Some genes as the multidrug resistance 1 (MDR1) gene which plays a role in protecting cells against xenobiotics, toxins, and their metabolites [4], were found to play a role in IBD development [5]. MDR 1 gene is an ATP-binding cassette, subfamily B 1 gene (ABCB1), which is a highly conserved candidate gene encoding a 170 kDa transmembrane protein pump termed P-glycoprotein (Pgp). Pgp is a transport protein that is one of the ATP-binding cassette superfamily (ABC family) [6], [7]. Pgp is highly expressed in the apical surfaces of superficial columnar epithelial cells in the intestine, with levels steadily increasing from the duodenum to the distal intestine, with the distal small bowel and colon expressing the most.
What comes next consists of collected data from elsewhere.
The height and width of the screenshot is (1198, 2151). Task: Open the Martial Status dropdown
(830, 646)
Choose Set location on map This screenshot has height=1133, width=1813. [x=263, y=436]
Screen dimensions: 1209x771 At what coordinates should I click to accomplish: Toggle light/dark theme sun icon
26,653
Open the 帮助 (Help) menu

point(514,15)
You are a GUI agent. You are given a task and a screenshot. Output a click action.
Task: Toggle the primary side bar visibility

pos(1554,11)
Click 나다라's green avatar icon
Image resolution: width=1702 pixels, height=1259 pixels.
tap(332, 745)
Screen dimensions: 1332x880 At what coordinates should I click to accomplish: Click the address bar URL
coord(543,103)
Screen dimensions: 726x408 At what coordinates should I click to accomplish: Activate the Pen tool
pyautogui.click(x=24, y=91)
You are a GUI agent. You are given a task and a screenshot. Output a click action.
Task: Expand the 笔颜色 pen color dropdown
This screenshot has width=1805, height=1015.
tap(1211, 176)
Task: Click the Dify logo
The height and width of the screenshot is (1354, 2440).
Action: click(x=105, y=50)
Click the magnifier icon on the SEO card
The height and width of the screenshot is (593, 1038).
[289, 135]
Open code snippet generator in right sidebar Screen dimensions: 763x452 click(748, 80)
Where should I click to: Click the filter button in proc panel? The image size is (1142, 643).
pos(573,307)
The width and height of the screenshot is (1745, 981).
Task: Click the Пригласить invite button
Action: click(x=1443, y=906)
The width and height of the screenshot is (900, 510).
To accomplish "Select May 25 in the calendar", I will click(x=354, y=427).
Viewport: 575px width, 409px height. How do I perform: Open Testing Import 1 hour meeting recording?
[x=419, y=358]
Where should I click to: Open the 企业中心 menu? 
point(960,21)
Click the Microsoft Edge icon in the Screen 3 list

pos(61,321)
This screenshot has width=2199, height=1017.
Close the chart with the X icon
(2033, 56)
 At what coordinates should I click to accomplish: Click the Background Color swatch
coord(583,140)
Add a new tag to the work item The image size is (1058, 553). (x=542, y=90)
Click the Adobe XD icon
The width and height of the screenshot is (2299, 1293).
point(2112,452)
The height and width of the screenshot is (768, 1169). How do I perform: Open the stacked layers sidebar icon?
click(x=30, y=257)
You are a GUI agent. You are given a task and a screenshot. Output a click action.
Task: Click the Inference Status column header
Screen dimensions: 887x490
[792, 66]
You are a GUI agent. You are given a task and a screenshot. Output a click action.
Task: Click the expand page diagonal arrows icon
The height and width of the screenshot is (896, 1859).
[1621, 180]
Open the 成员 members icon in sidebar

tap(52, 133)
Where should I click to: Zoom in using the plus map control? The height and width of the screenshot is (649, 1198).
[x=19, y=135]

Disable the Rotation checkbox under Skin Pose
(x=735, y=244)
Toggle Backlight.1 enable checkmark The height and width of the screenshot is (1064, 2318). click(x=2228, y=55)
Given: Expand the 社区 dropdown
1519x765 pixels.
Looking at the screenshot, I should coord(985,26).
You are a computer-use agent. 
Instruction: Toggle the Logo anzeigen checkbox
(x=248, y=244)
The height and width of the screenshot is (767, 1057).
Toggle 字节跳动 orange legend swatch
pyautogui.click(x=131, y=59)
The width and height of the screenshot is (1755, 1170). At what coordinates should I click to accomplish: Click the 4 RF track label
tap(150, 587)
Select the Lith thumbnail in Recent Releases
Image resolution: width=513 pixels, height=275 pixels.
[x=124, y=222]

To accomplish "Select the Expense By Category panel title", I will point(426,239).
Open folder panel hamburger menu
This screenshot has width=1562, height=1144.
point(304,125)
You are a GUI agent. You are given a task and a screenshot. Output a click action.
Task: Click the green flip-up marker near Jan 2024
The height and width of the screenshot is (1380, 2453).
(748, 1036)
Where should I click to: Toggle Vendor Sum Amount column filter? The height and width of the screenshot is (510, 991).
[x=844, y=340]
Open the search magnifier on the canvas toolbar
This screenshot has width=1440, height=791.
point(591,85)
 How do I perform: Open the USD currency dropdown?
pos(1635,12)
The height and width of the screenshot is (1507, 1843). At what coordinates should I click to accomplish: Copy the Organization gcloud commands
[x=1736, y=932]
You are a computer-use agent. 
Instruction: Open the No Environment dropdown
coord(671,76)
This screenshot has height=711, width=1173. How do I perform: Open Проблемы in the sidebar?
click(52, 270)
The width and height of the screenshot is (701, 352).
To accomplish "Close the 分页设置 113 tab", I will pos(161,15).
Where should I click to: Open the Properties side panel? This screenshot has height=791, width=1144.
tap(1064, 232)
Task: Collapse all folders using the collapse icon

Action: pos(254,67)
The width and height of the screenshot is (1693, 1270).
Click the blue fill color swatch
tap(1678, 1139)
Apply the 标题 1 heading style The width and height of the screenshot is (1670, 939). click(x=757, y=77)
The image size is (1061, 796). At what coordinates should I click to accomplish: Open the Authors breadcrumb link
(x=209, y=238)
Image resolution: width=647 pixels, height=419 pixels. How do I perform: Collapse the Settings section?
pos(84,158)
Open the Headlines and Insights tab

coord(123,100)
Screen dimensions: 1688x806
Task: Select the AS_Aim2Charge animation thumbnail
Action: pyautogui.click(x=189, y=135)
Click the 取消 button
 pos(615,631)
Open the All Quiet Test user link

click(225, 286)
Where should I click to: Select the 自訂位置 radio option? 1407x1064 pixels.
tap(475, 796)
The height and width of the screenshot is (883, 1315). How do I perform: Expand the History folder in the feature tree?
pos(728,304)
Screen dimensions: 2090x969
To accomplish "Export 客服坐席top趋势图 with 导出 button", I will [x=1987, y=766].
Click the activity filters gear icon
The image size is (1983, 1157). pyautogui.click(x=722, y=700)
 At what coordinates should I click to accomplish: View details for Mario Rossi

Although its physiological function in the gut is unknown, its high expression levels imply that it may play a role in not only guarding against xenobiotics, but also in influencing host-bacterial interactions [8].

Numerous studies have examined the links between two of the most frequently occurring SNPs, C3435T (Exon 26, rs1045642) and G2677T/A (Exon 21, rs2032582), and illness development and drug response in various groups [9]. Patients with UC are more likely to have the C3435T MDR1 and G2677T/A polymorphisms, which are related with decreased intestinal Pgp expression [10].

Apparently, there is uncertainty concerning the role of C3435T and G2677T polymorphisms in IBD pathogenesis due to conflicting results of the studies in different populations; hence we aimed to examine the relationship between the MDR-1 gene (C3435T) & (G2677T/A) polymorphism and IBD together with evaluation their prevalence in Egyptian patients.